Exercise set:
1 - In the piece on Philip Pullman's writing habits, how many pages does Pullman produce each day?
2 - In the piece on Philip Pullman, swap "acclaimed" for "celebrated" and write out the passage from "There was a" to "1995 to 2000.".
3 - Carry on the piece about Philip Pullman's writing rituals past its final line.

Excerpt:
Links and Comments: Philip Pullman meets Matthew Hutson

There was a big profile of Philip Pullman in the New York Times Magazine a couple weeks ago– Philip Pullman Returns to His Fantasy World — on the occasion of the first book in his new trilogy that parallels his acclaimed His Dark Materials trilogy published from 1995 to 2000.

I was struck by this passage, not about by the discipline of writing three pages a day, but for the superstitious rituals Pullman indulges in — this from an author who’s an atheist and whose His Dark Materials trilogy was famously anti-religion…

Every day from roughly 10 until 1, Pullman sits at his desk in a monkish study at the top of the house and produces three pages, longhand. He has written three pages a day ever since he started writing. Habit, he is fond of saying, has written far more books than talent. The ritual is sacred. As is the space. “Nobody’s photographed this, and nobody will ever photograph this,” he told me, both fierce and faintly amused by the severity of his own rule. “I’m superstitious about that, very superstitious about that.”

Arranged on the desk are various objects of mystical significance. “I write more easily, more comfortably, with less anxiety if I’ve got my various magic bits on the table,” he said. The magic bits consist of a piece of scientific apparatus used in the search for dark matter, a magnifying glass and his “special pen.” Pullman has three special pens — Montblanc ballpoints — one in his study, one in his bag and one on the table downstairs for letter writing and signing books that people bring to his door (“which sometimes happens”). There is special paper, too: “I started ‘His Dark Materials’ on the sort of paper you could get 30 years ago, A4, narrow-lined, with two holes. Then they started making paper with four holes, and I discovered I couldn’t write on that.” He acknowledged with a brief apologetic glance the lunacy of this statement. “This is what I did that’s even more bonkers. I had to finish ‘The Amber Spyglass,’ and I could only get four-hole paper, so I got some four-hole paper and some of those little white stickers and solemnly put them over the holes.” Eventually, he found a Canadian supplier selling his preferred, two-holed paper. “I’ve got enough for 10,000 years, I think.”

Pullman likes to inhabit such contradictions: a man who doesn’t believe in God but does believe in magic. One of his favorite books is “The Secret Commonwealth,” by a 17th-century Scottish minister, Robert Kirk, that explores life beyond empirical reach. Fairies, witches, ghosts. Does he really believe in these things? “When I’m writing about them, yes,” he said. “It’s not naïve, but the sort of answer it requires is one of the Keats type. The negative-capability type. Both believing and not believing. Skeptical about everything but credulous about everything, too.” He gets the kind of kick out of unreality that could be dismissed as childlike if it hadn’t molded his imagination. “I like the irrational, I like ghosts,” he said. “They help me to write.”

Data rows:

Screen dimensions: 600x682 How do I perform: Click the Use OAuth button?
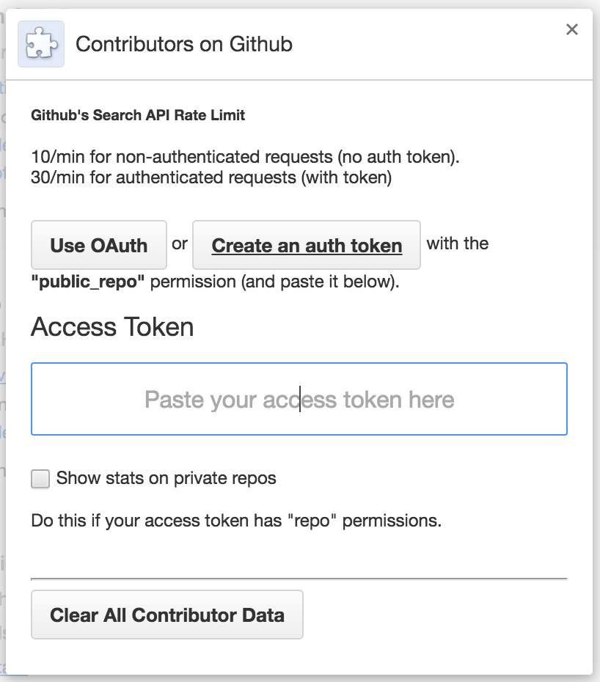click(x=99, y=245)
--
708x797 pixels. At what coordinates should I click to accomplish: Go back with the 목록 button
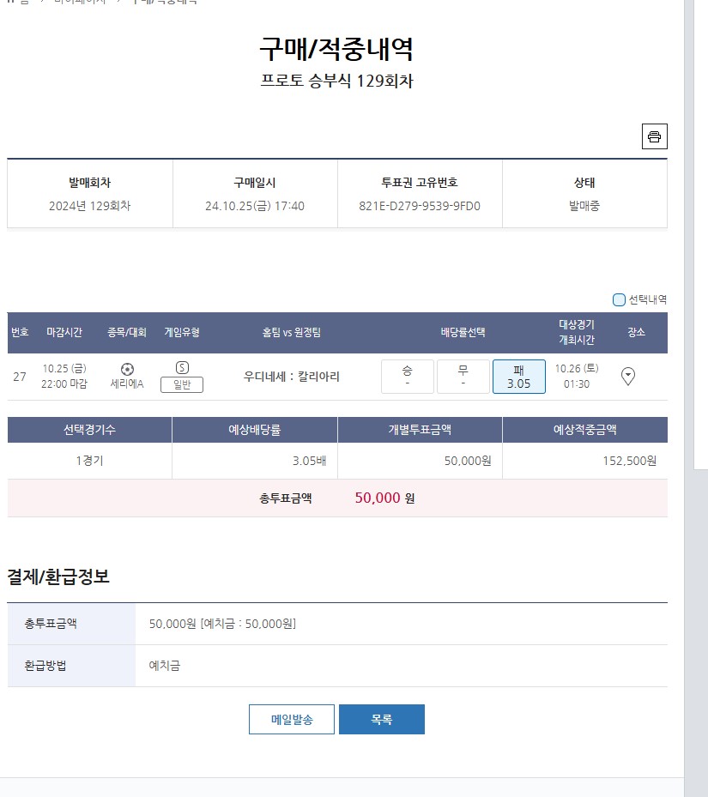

Final answers:
1 - Three pages, written longhand.

2 -
There was a big profile of Philip Pullman in the New York Times Magazine a couple weeks ago– Philip Pullman Returns to His Fantasy World — on the occasion of the first book in his new trilogy that parallels his celebrated His Dark Materials trilogy published from 1995 to 2000.

3 -
This is a perfect example of the attitude captured by Matthew Hutson’s 2012 book The 7 Laws of Magical Thinking, subtitled “How Irrational Beliefs Keep Us Happy, Healthy, and Sane.” Hutson’s thesis is that we can understand how the human mind is given to various beliefs that, with our emperical, logical hats on, we understand are irrational, i.e. not real — but how nevertheless if we indulge indirectly in some of those beliefs, they make us happier and more productive and less stressed. This works because our minds are not computers that can be entirely disciplined by logic; our minds have evolved over millennia to make us efficient at surviving in the natural world in which we need to get along with our fellow humans, and perceive that world in a way that encourages us to behave in ways that lead to reproductive success.

So: you are not a single mind. You can understand that, to take a trivial example, the piano that John Lennon composed “Imagine” on isn’t really different from any other piano — it doesn’t retain any kind of ‘essence’ of John Lennon from his having played it — but if it is awesome to you to go out of your way to be in its presence, go for it. You will be happier. (This is the first of dozens of examples in Hutson’s book.) Pullman’s mystical objects are another example. You are many minds. If your logical rational mind needs to assuage its magical-thinking counterpart of its doubts, that logical rational mind might well be more productive.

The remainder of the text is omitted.